• [Exercise directions] Please copy, word for word, the line holding "This screenshot has height=803, width=1505." and each line that follows it through the end of the entries, omitting any pictures.

Stored items:

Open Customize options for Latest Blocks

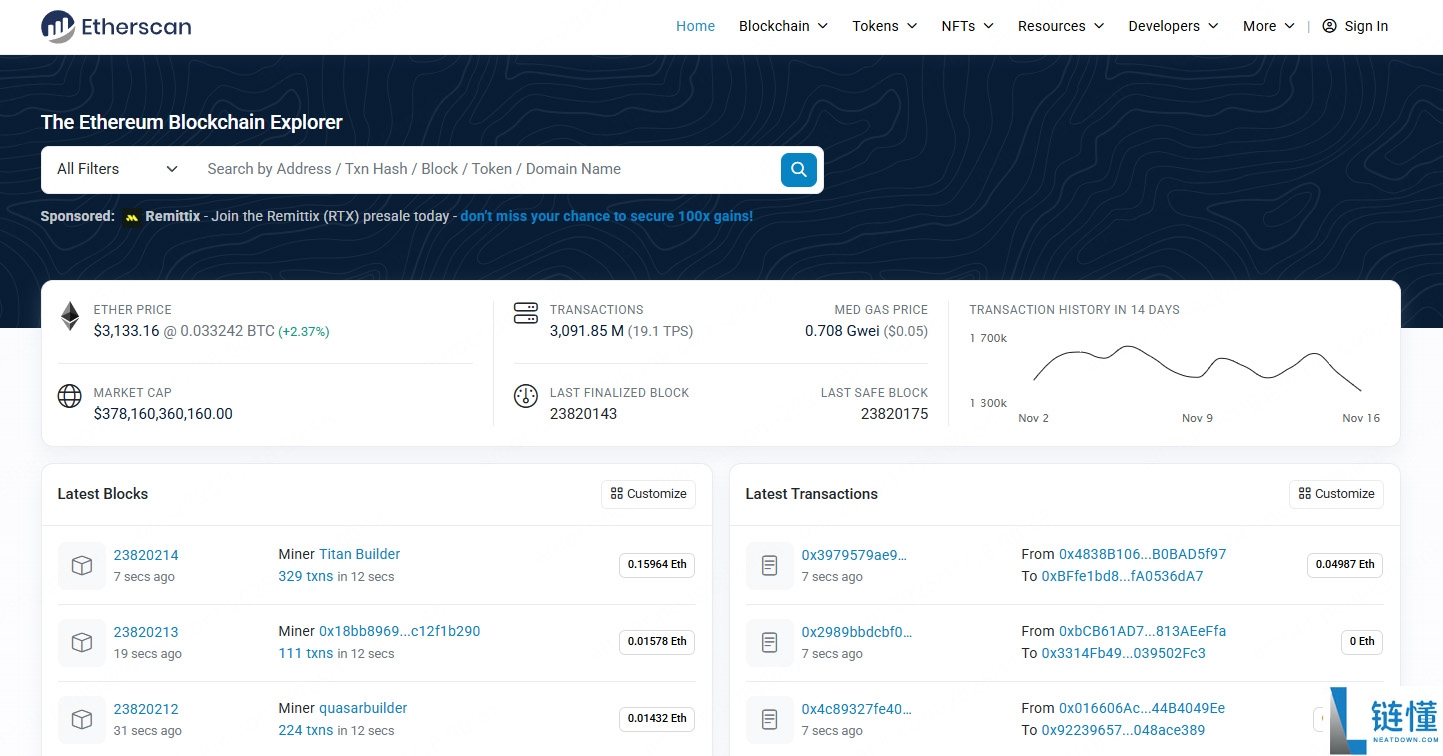tap(648, 494)
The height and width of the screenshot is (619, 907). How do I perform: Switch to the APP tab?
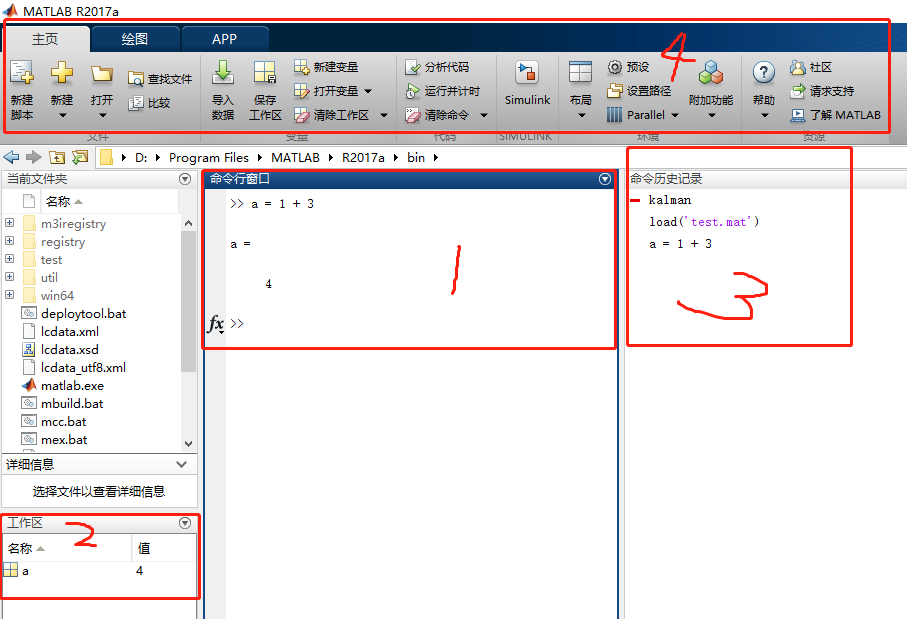pos(224,39)
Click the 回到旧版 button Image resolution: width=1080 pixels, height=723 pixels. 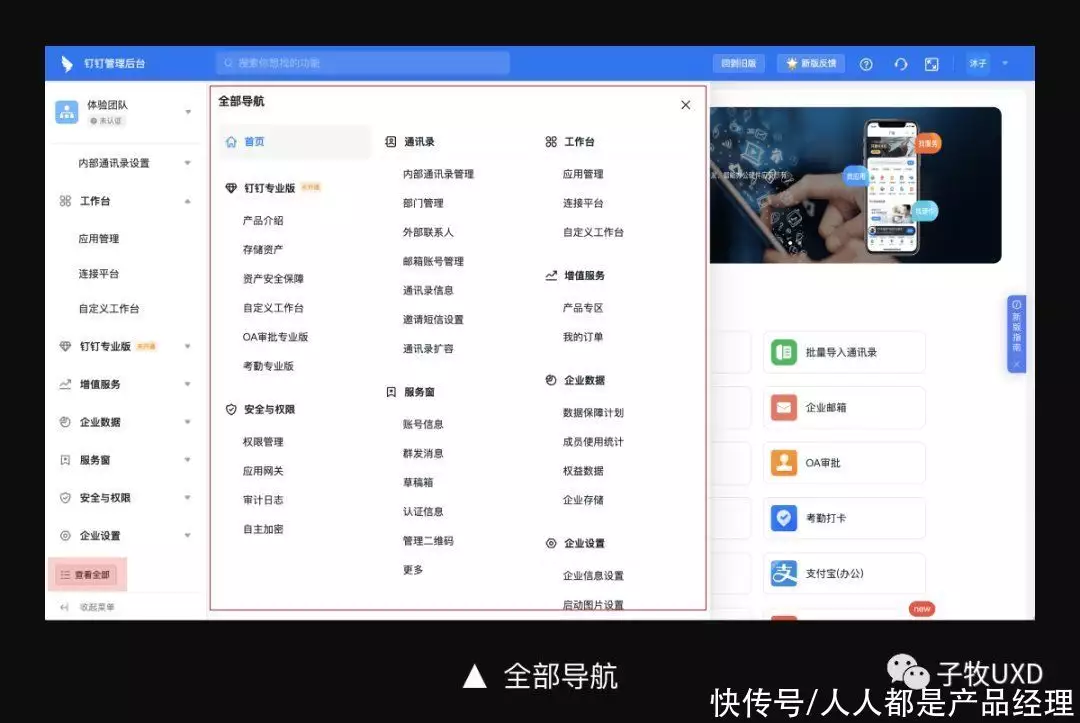click(x=738, y=62)
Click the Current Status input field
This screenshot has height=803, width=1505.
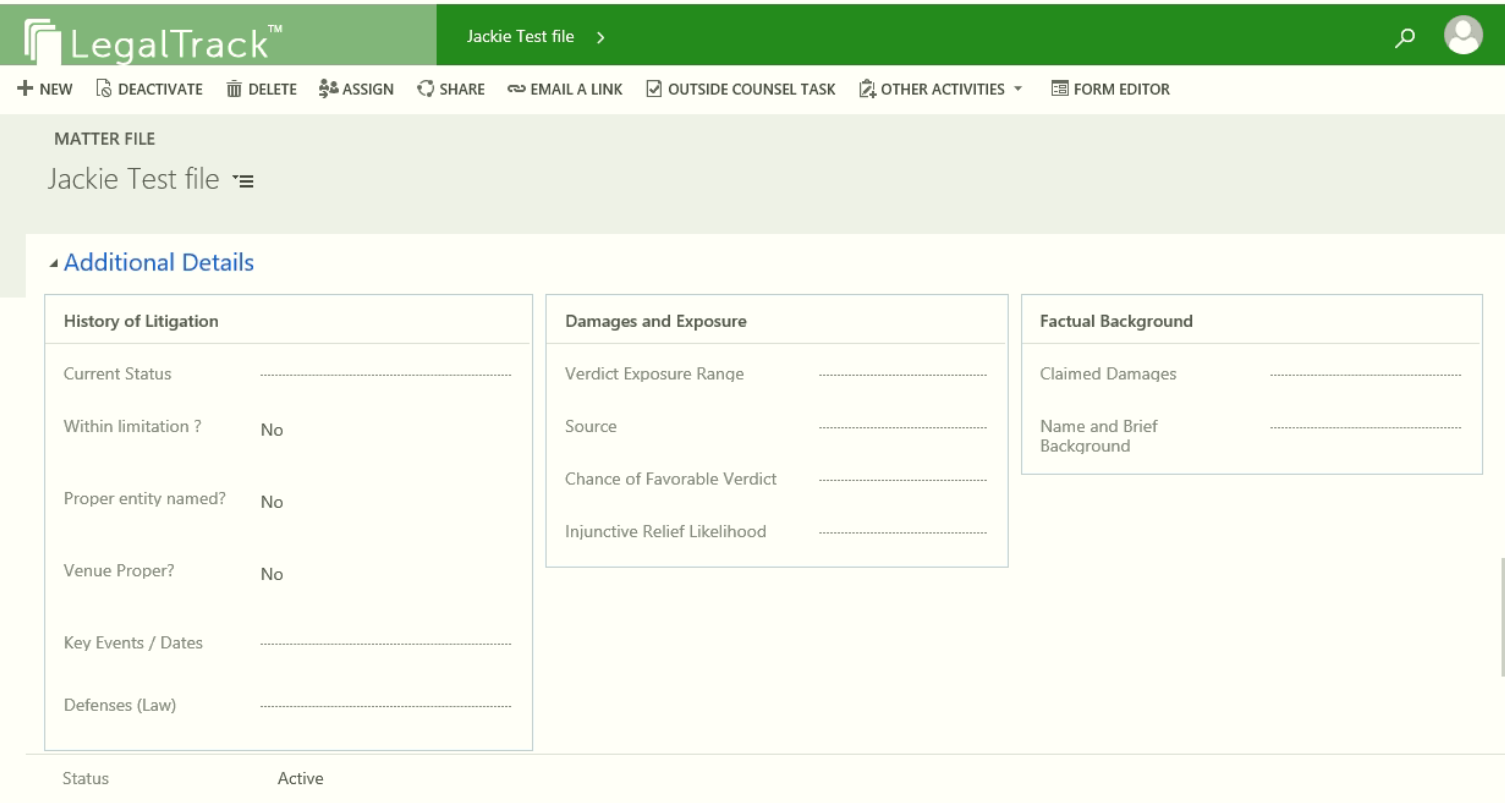point(385,374)
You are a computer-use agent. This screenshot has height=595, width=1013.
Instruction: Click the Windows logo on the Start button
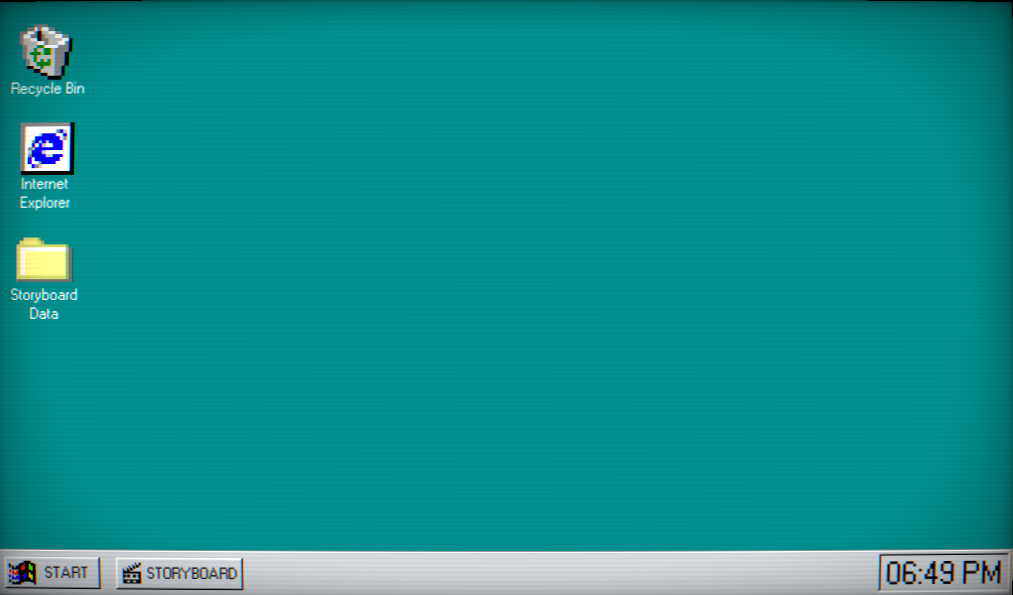[x=22, y=573]
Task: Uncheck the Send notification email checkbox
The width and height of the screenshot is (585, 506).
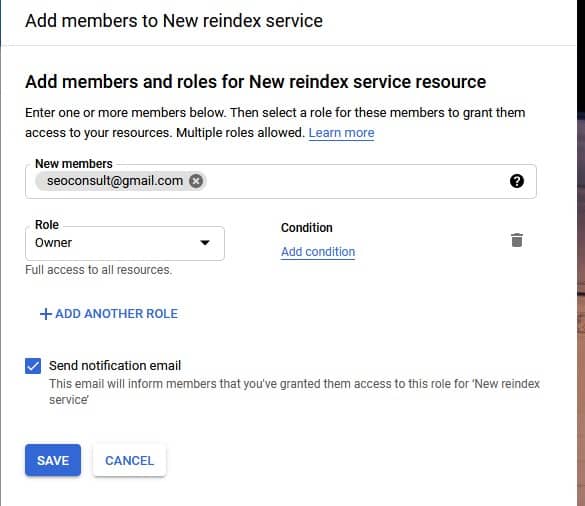Action: click(33, 366)
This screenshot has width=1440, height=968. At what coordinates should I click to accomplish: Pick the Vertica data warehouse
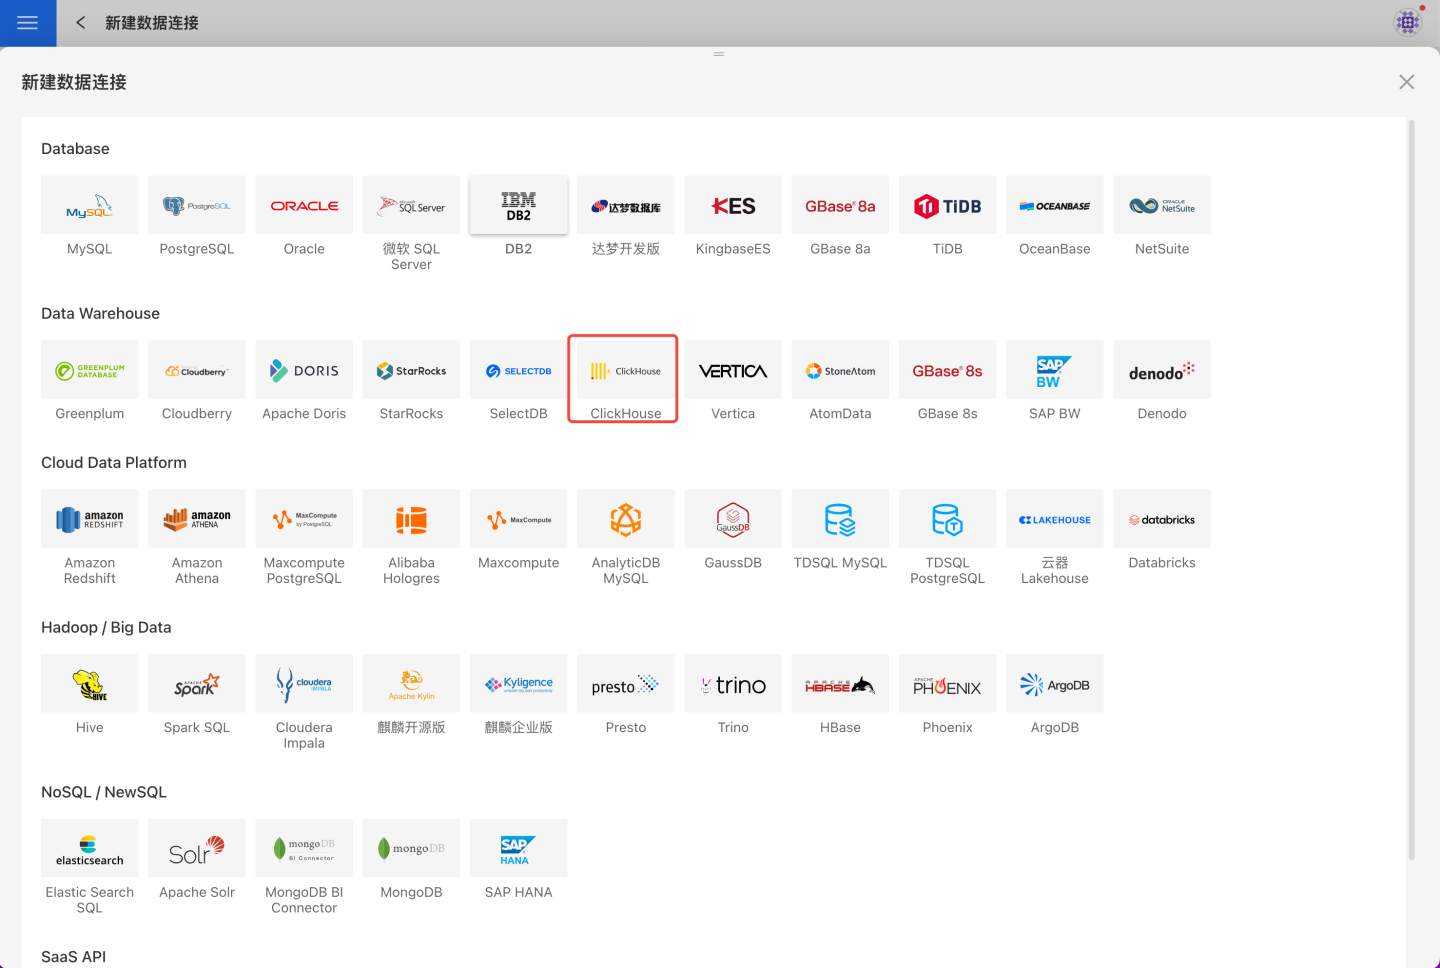click(x=733, y=372)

• [Response box]
This screenshot has height=803, width=1505.
point(385,374)
You are a computer-use agent. This screenshot has height=595, width=1013.
Instruction: Click the Windows logo on the Start button
[x=22, y=573]
Task: Uncheck the Send notification email checkbox
The width and height of the screenshot is (585, 506).
Action: click(33, 366)
This screenshot has width=1440, height=968. At what coordinates should I click to accomplish: Pick the Vertica data warehouse
click(x=733, y=372)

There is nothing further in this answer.